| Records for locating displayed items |
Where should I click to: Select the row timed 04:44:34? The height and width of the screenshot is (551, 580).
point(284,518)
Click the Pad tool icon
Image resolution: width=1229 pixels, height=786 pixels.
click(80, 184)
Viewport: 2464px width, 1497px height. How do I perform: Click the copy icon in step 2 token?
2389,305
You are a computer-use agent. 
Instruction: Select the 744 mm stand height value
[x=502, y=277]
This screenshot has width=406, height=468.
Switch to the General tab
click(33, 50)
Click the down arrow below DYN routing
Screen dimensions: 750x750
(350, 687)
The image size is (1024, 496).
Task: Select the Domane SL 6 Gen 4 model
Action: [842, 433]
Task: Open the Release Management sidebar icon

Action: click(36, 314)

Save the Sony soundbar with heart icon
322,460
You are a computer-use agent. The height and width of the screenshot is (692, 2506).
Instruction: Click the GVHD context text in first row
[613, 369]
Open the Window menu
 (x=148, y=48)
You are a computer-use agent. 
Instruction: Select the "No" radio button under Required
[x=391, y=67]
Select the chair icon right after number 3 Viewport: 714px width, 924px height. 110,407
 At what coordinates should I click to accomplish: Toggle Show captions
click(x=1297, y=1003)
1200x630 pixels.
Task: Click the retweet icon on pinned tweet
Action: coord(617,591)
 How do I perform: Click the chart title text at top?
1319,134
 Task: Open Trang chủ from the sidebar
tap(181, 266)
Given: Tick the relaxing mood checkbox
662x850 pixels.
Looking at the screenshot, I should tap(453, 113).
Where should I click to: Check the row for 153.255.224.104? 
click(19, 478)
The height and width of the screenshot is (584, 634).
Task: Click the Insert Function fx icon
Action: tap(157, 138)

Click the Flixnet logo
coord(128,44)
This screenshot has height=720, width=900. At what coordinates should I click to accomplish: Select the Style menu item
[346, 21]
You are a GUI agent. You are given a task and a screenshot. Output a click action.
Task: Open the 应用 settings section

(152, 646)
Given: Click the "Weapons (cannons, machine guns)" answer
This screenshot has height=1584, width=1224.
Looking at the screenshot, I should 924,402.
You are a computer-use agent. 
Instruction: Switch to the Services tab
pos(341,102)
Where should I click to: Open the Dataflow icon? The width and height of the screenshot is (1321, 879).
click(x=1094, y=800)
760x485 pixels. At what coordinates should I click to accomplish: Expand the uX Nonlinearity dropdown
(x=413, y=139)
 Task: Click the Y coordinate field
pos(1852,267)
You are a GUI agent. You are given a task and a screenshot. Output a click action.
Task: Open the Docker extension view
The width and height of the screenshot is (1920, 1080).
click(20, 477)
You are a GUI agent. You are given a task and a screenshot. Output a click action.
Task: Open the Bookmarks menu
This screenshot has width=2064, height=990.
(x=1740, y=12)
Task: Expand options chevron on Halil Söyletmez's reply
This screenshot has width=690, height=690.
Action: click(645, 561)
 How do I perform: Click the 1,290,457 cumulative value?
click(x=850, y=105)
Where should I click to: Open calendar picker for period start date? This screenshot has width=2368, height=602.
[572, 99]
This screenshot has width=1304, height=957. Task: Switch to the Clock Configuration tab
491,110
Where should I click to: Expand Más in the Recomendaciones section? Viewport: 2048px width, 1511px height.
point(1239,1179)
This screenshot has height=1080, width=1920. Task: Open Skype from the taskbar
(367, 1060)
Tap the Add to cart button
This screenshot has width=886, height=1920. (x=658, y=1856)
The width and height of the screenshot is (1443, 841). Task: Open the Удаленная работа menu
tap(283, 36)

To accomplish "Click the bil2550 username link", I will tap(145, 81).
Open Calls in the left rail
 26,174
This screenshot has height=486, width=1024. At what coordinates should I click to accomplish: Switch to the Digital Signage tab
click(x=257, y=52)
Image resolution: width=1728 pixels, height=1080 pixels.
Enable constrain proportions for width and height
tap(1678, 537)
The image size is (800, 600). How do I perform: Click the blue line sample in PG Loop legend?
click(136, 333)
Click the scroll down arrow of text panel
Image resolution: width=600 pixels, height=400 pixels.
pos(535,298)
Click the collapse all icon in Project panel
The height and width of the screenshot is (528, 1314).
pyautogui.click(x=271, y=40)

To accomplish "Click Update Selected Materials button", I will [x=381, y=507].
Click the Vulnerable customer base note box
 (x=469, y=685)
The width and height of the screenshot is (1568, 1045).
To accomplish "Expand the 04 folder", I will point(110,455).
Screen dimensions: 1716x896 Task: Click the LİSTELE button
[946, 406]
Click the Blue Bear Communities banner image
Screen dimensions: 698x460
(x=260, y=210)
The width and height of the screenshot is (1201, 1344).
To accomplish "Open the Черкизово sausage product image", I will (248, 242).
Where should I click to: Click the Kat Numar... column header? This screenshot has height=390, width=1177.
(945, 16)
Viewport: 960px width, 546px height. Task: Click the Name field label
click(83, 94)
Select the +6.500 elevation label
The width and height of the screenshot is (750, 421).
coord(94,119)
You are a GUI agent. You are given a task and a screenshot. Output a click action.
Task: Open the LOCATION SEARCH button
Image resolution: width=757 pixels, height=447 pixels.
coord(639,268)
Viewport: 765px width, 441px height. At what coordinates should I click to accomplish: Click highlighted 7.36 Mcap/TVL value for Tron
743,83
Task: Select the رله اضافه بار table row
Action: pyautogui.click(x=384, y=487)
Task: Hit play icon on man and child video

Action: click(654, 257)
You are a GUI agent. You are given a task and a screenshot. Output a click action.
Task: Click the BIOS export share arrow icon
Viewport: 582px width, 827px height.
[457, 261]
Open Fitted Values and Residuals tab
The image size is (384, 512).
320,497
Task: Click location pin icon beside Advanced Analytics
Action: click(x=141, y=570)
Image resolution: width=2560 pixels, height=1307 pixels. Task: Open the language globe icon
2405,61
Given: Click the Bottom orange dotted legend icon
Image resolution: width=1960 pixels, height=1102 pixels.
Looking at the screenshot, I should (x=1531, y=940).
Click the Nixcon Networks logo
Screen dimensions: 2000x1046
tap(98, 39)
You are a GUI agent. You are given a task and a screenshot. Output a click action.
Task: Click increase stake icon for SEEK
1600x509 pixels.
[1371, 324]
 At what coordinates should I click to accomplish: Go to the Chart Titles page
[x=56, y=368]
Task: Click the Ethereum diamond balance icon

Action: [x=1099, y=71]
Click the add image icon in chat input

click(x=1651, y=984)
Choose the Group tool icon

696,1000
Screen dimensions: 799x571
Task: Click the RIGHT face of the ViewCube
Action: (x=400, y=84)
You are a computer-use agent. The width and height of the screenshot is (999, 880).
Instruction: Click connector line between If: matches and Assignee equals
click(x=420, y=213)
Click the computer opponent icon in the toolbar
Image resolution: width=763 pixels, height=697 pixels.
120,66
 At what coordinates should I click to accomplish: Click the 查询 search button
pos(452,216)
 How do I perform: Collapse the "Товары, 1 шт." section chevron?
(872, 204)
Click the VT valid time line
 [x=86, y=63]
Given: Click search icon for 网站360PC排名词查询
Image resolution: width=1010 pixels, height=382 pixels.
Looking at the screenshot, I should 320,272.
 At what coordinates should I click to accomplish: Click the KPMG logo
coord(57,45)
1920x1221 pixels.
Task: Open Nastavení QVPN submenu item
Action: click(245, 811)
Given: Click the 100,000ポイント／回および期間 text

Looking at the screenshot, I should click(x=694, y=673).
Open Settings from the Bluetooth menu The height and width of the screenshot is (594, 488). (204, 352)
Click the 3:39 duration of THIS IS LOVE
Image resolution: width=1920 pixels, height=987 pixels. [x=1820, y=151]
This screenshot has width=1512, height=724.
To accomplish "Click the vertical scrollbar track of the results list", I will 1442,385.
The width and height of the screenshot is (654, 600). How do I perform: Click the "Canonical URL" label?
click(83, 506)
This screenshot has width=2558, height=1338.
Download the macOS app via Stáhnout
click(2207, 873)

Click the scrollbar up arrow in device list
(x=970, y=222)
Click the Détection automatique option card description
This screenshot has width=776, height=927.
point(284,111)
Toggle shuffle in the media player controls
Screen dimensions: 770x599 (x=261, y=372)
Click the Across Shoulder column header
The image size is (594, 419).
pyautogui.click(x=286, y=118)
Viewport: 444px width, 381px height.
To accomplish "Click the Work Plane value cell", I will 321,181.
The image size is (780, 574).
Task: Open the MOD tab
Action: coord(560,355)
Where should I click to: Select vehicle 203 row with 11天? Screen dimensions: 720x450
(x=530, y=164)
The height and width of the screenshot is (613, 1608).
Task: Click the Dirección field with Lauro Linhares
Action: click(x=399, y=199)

| Given problem |
Return every line in the listing above that contains the string "label". Case counts.

| Answer to the problem |
Viewport: 960px width, 546px height. Task: Click the Name field label
Select the +6.500 elevation label
The width and height of the screenshot is (654, 600). How do I perform: Click the "Canonical URL" label?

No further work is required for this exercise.